Foster v. Aurzada

Case Type:
Case Status:
22-10310, 22-10318 (5th Circuit, Jan 03,2023) Published
Affirming the U.S. District Court for the Northern District of Texas (DC), the U.S. Court of Appeals for the Fifth Circuit (Circuit) agreed that the U.S. Bankruptcy Court for the Northern District of Texas (BC) had possessed subject-matter jurisdiction to rule over a timely removed case, commenced by Regina N.H. Foster (DR or Foster), as to the defendants relevant to this appeal and had properly dismissed the removed dispute on the basis of the Barton doctrine, as the latter does not apply to ultra vires acts.
Procedural context:
The DR appealed the BC's judgment as to the timeliness motion, the jurisdictional motion, and the motion to dismiss to the DC, which affirmed the BC's judgments. The DR timely appealed the DC's decision to the Circuit.
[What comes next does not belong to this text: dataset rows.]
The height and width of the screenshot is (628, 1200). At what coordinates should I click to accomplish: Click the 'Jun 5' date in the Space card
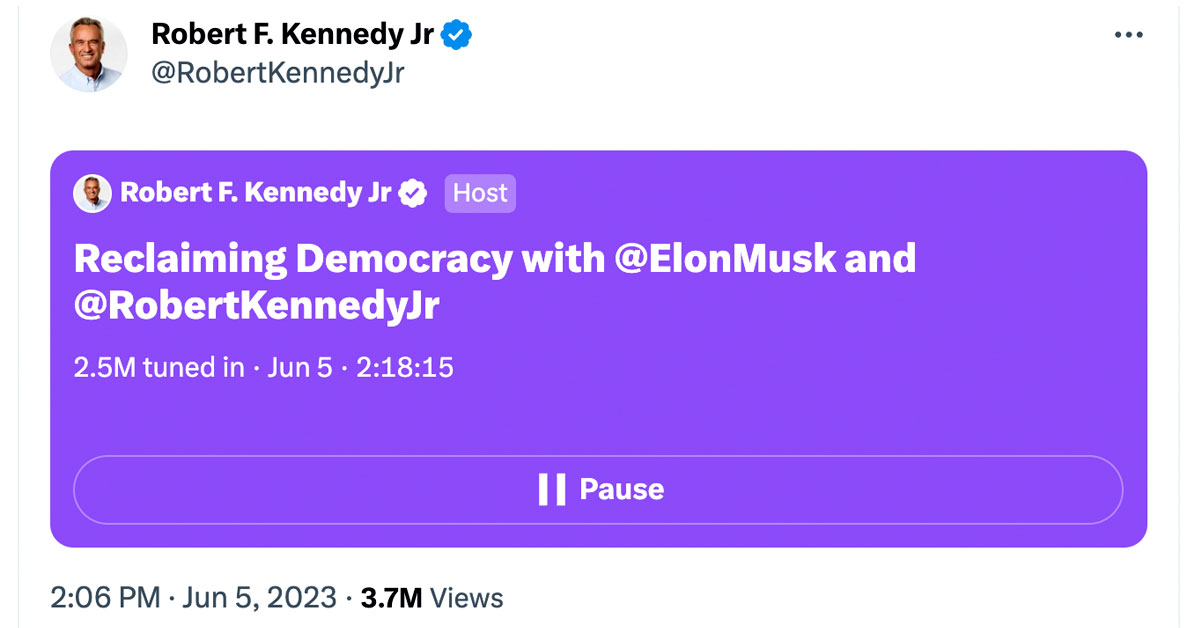click(299, 368)
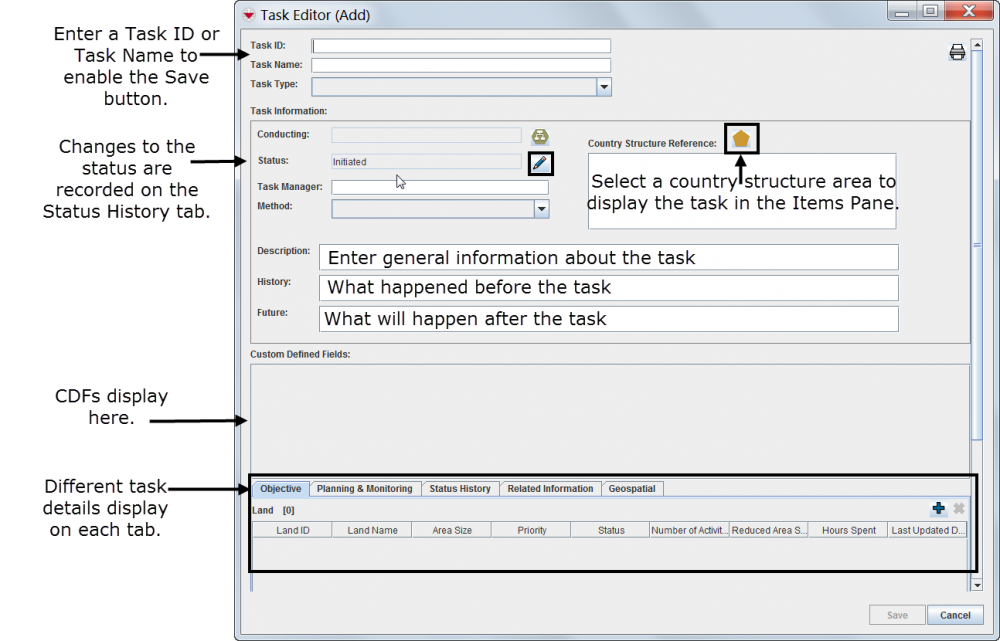1000x641 pixels.
Task: Click the Task Editor window title icon
Action: (x=248, y=14)
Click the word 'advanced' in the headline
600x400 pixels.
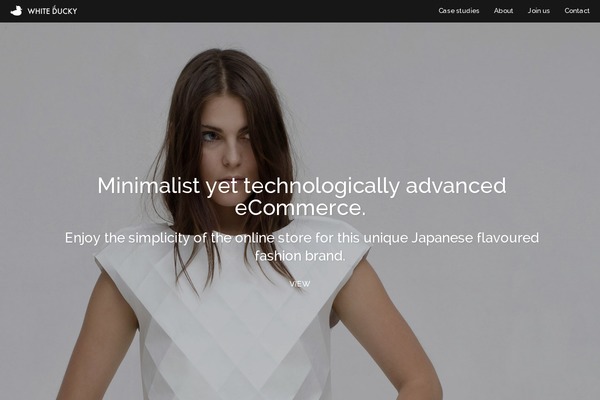coord(456,186)
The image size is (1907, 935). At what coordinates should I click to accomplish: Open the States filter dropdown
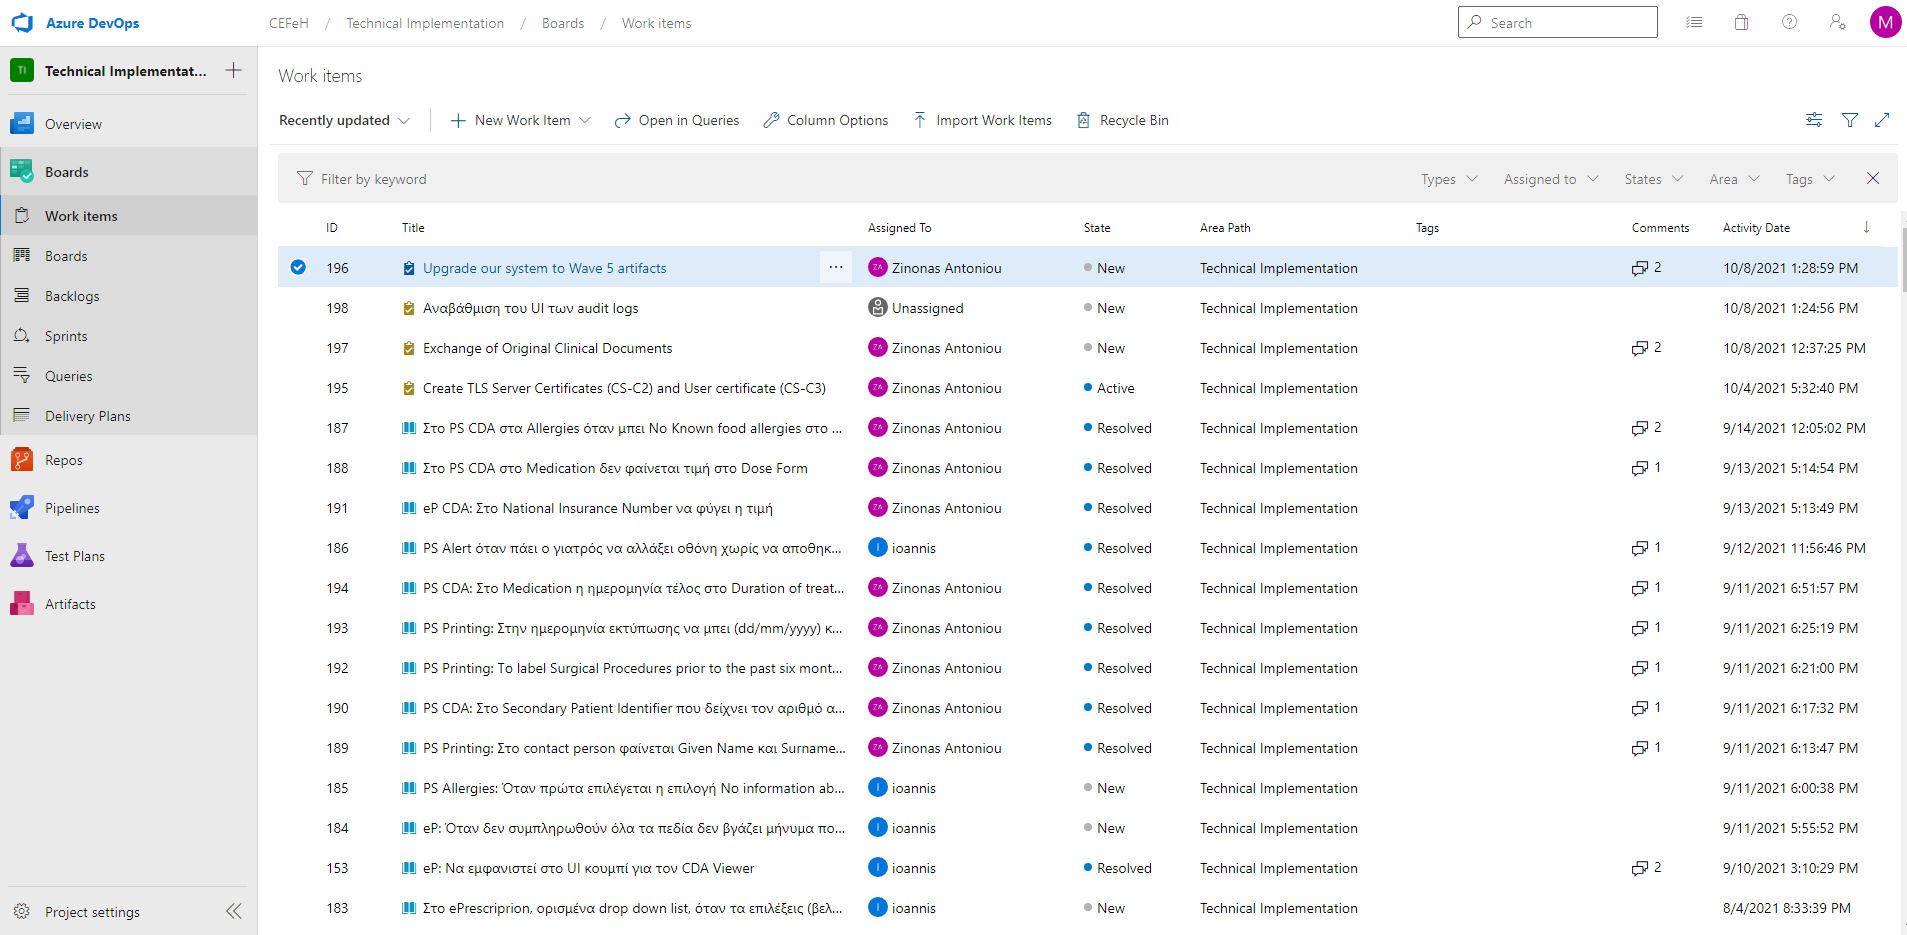click(1653, 179)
As part of a chapter 7 case filed by the DR in 2012, Areya Holder Aurzada (Trustee) initiated a case against the DR's husband, against whom the DR filed for divorce four days after her petition's docketing, and his company to determine whether three properties (the Properties) listed as assets by the DR in her petition were part of the bankruptcy estate, in addition to intervening in the divorce proceeding to protect the bankruptcy estate’s interest in the Properties. Singer & Levick PC (SLPC) served as counsel for the Trustee, assisting the latter with analyzing the competing claims of ownership over the Properties with the BC's approval. In 2018, although the DR objected, the BC approved SLPC's application; later that same year, without opposition from the DR, the Trustee filed, and the BC granted, SLPC's application for compensation. After the Trustee filed her final report and final account and distribution report certification, the BC approved the report and discharged the Trustee and closed the DR's case. Thereafter, the seeds of this appeal were planted. Almost ten months after her case's closing, the DR filed a motion to reopen the bankruptcy case so as to sue the Trustee and to vacate the judgment for lack of subject matter jurisdiction. The Trustee objected. After a hearing, the BC denied the motion. Without obtaining permission of the BC to sue the Trustee or SPLC in another forum, on November 7, 2019, the DR sued the Trustee, SLPC, her husband, two lawyers at SLPC, and SAI Reed Properties Inc. (SAI) in Texas state court. The Trustee filed a motion to reopen the bankruptcy case for the limited purpose of removing the action, considering dismissal, and imposing sanctions; the BC granted this motion after a hearing. On December 17, 2019, the Removing Defendants then filed a notice of removal to the BC. The DR filed two motions to remand; the removing defendants objected to both motions and filed a motion to dismiss.